─── READING PASSAGE ───
As far as trades go, speculation has been that the Red Sox will attempt to unload some of Mike Lowell, Coco Crisp, and Matt Clement. This is where Theo Epstein has the chance to be creative and find some relievers for cheap. Crisp and Clement would be selling low, so the Red Sox could wait until they show something in ’07 before making a deal.
Lowell’s had a nice bounceback season; he’s been a touch above league average for his position. Given a weak free agent 3B class the Red Sox might get some value back by taking on a portion of his $9MM salary. The Sox could use Kevin Youkilis at third base and then try some combo of Hinske, Choi, and Pena at first. The Twins, Angels, Phillies, Cubs, Dodgers, Giants, or Padres could match up in a Lowell trade.
If ownership really does want to expand the payroll past $120MM, they could make another attempt to bring Roger Clemens in as a midseason reinforcement. Buster Olney, for one, sees this happening.
Given Jonathan Papelbon‘s recent hints about starting in 2007, there’s a lot of hubbub about who might close for the Red Sox next season.
Let me preface this by saying that I agree with Baseball Prospectus’s Nate Silver: Papelbon should remain a closer. His utter dominance in relief, the taxing nature of his splitter, the open question about his ability to throw 200 innings. Why risk it? As Silver says, "A great closer is as valuable as all but the very best starters, once we properly account for the effects of leverage."
But say the Red Sox do use Papelbon as a starter in 2007 (I’m not anywhere near convinced they will). Who’s going to pitch the ninth inning in Boston? It’s really not their style to pursue any of these guys. Only Eric Gagne has the potential to be elite, so the Boston papers are throwing his name around. But let’s not forget that Gagne has thrown all of 15.3 innings over the last two seasons. He’s a very risky signing, especially if he would require an inflated offer to leave L.A.
─── DATA EXTRACTS ───
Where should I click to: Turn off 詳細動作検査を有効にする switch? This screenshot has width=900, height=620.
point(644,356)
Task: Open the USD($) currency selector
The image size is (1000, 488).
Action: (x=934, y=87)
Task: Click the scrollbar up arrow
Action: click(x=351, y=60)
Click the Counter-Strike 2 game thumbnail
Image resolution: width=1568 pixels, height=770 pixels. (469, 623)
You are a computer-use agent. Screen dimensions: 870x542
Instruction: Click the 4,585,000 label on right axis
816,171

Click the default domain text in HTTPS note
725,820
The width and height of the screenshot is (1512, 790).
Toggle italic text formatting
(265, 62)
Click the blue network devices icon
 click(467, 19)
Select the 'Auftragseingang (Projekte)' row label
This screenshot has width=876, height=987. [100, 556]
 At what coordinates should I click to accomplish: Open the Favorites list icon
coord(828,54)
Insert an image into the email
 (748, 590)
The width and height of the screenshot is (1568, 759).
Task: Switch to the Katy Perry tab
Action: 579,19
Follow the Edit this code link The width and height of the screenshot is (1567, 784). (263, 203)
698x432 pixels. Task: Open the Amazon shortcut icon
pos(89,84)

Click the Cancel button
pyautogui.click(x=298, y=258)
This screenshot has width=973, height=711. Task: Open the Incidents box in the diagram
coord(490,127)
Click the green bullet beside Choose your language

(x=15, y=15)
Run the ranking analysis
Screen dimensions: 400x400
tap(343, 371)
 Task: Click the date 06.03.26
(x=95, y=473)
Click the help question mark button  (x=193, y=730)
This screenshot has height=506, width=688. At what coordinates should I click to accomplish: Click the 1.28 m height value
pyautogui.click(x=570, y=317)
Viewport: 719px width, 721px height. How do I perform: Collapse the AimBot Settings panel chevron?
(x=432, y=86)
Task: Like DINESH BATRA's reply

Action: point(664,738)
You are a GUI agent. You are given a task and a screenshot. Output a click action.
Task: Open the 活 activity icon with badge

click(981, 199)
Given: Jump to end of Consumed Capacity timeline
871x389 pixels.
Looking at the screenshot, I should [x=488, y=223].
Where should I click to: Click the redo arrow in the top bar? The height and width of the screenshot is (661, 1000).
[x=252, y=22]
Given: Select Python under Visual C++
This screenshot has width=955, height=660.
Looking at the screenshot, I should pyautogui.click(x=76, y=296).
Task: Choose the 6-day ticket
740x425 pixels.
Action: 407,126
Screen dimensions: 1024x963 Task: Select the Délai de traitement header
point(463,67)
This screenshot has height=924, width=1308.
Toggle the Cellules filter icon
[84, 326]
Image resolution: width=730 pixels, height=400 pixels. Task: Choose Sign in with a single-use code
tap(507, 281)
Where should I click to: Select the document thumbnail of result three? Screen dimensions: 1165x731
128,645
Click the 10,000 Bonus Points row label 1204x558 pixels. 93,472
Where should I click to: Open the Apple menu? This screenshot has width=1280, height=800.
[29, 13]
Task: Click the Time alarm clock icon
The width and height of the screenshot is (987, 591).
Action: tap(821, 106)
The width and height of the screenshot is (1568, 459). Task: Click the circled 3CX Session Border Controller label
───
(TASK REQUIREMENTS)
**1.** In the Red Sox passage, how many innings has Eric Gagne thrown over the last two seasons?
**2.** Please go on with the Red Sox passage, starting after its final sentence.
The items have nothing to do with the Red Sox passage.

(ANSWERS FOR THE EXERCISE)
**1.** 15.3 innings.

**2.**
The better solution, in my mind, is to try to trade for Brad Lidge. Lidge is still healthy and it would be a buy low situation. It wouldn’t be the first time the Red Sox have looked at acquiring him. Lidge is still racking up the strikeouts, though his control has slipped to a dangerous level. He won’t be a free agent until after the 2008 season.
Whether or not the Red Sox target Lidge, relying on one of the available free agent closers doesn’t seem like their style. They gave Keith Foulke a big contract after 2003, but Foulke was one of the game’s dominant closers at the time. There’s no similar free agent option this year. How about a creative solution: give the job to a starter? Matt Clement, Adam Eaton, Ted Lilly, Gil Meche, Kerry Wood, or Randy Wolf could surprise as a closer if one of them is willing to give it a shot.
It’s been reported in multiple papers that the Diamondbacks will not be offering left fielder Luis Gonzalez a contract for 2007. He’ll join a robust free agent left fielder market this winter.
The average left fielder posts an OPS in the .810-.825 range, while Gonzalez stands at .824 this season. A second half doubles surge, which included a .906 OPS, has brought him up to that mark after a subpar first half in the power department. Baseball Prospectus projects a .266/.355/.463 line from him next year (that’d be an .818 OPS in his age 39 season). Such a performance would justify a one-year deal for $2.5MM, according to BP.
According to an Arizona Republic article, Gonzalez could play for his hometown Devil Rays but probably prefers to remain in the NL. The Cardinals would be a pretty good fit if they chose not to rely on Chris Duncan. The Giants might be another possibility.